Category Archives: Osx

Terminating a child process from python

I’ve been working on improving my renderfarm, and I’ve run into some trouble trying to close clients remotely. You can easily end a python process with sys.exit(), however if a rendering application (say Nuke) has been spawned by the script, it will not close. After some digging (and a bunch of great help from stackOverflow) I seem to have come up with a solution. When you call a 3rd party application with either call() or:

process = Popen(allRenderArg, env=os.environ)

Python will create a tiny, dummy process which only exists to call that application. When you exit your script, python will clean up those dummy processes, but won’t kill child processes, thereby leaving the renders going.

The solution that I’ve come up with is to get the pid of those dummy python processes, then use some unix commands to find the pids of their children, and kill them with os.kill().

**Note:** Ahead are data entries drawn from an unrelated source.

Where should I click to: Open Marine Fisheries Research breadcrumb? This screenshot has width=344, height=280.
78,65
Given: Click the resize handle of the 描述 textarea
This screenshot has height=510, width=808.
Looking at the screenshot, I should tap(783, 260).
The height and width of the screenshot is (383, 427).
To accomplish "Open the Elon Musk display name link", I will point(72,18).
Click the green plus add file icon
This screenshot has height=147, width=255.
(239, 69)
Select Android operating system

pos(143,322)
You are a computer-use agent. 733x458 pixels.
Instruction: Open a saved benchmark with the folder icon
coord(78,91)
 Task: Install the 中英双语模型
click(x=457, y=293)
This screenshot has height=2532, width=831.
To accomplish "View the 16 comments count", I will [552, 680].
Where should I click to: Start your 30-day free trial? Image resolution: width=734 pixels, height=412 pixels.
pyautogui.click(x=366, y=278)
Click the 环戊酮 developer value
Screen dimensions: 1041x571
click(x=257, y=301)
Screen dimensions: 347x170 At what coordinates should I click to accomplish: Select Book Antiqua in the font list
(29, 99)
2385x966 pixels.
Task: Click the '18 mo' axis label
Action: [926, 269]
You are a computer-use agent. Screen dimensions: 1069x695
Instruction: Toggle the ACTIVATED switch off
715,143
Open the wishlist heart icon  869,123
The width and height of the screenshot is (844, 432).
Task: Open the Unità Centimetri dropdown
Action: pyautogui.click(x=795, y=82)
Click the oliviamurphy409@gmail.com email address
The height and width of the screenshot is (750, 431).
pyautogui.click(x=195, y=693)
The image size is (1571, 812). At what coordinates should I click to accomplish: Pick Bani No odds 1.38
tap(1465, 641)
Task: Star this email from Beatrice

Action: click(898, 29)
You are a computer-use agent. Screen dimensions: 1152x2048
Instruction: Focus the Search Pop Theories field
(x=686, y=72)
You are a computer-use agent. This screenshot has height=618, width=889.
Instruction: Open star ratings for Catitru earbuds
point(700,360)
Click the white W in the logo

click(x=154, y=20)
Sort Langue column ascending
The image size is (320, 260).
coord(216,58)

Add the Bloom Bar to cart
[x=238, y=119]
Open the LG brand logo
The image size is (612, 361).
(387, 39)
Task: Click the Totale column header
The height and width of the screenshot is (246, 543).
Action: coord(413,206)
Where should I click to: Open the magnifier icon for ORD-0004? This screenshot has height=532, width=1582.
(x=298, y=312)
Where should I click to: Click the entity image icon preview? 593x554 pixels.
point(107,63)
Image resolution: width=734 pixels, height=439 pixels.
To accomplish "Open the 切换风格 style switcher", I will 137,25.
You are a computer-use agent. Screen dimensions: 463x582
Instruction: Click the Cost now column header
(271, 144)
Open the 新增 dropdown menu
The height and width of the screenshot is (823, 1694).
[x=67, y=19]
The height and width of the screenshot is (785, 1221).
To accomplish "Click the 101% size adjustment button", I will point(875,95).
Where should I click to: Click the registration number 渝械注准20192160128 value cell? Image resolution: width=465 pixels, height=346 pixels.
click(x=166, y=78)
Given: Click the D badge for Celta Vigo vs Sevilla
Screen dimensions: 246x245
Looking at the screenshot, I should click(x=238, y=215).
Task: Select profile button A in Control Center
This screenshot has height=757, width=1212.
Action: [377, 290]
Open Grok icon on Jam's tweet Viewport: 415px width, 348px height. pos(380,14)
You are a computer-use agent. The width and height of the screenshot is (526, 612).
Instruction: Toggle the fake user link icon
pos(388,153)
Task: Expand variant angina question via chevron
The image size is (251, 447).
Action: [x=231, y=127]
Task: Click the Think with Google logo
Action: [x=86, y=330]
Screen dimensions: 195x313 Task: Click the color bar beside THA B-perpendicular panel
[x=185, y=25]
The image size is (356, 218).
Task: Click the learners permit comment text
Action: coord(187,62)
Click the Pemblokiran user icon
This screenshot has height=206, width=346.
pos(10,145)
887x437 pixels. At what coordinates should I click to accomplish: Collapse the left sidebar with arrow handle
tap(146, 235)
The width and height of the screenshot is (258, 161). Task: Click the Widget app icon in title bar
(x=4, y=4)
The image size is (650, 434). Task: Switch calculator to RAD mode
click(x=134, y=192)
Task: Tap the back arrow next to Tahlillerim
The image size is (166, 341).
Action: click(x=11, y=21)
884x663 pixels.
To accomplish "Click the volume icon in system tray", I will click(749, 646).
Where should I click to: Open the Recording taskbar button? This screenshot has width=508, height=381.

If this was a linux platform I could do it in a more efficient way (possibly using pstree) but on OSX I have to use grep and some fancy code:

processId = process.pid
print "attempting to terminate "+str(processId)
command = " ps -o pid,ppid -ax | grep "+str(processId)+" | cut -f 1 -d \" \" | tail -1"
ps_command = Popen(command, shell=True, stdout=PIPE)
ps_output = ps_command.stdout.read()
retcode = ps_command.wait()
assert retcode == 0, "ps command returned %d" % retcode
print "child process pid: "+ str(ps_output)
os.kill(int(ps_output), signal.SIGTERM)
os.kill(int(processId), signal.SIGTERM)

There might be a nicer way, but I don’t know it.

OSX Paths, X11 and paths.d

If you’re working with a renderer from the command line, you’ll often need the location of that renderer in the path, so you can call it easily (without always needing the full path). On OSX, there is a folder paths.d under /etc, where you can place text files that will contain paths to be appended to $PATH in terminal sessions:

/etc/paths.d/Nuke6.3v8 contents:

/Applications/Nuke6.3v8/Nuke6.3v8.app/Contents/MacOS

This morning I was attempting to add some other versions to the path (7.0v1, 7.0v6) and I was running into some ridiculous errors. When I added another file:

/etc/paths.d/Nuke7.0v1 contents:

/Applications/Nuke7.0v1/Nuke7.0v1.app/Contents/MacOS
what I got in my path was instead
/Applications/Nuke7.0v1/Nuke7.0v1.app/Contents/MacOS1/bin

Why? I have no idea. I tried different file names, different text encoding types, etc and was always getting that extra text on the end. I noticed that I had one other file in my paths.d, from the installation of the osx developer tools: 50-X11. When I removed that file, everything worked! However, I want to keep that in my path (not sure what apps might be there), so I renamed it to x11 and now that extra text is gone.

I hope this helps someone else in the same situation. I don’t understand what macintosh is doing half the time, and this is that half.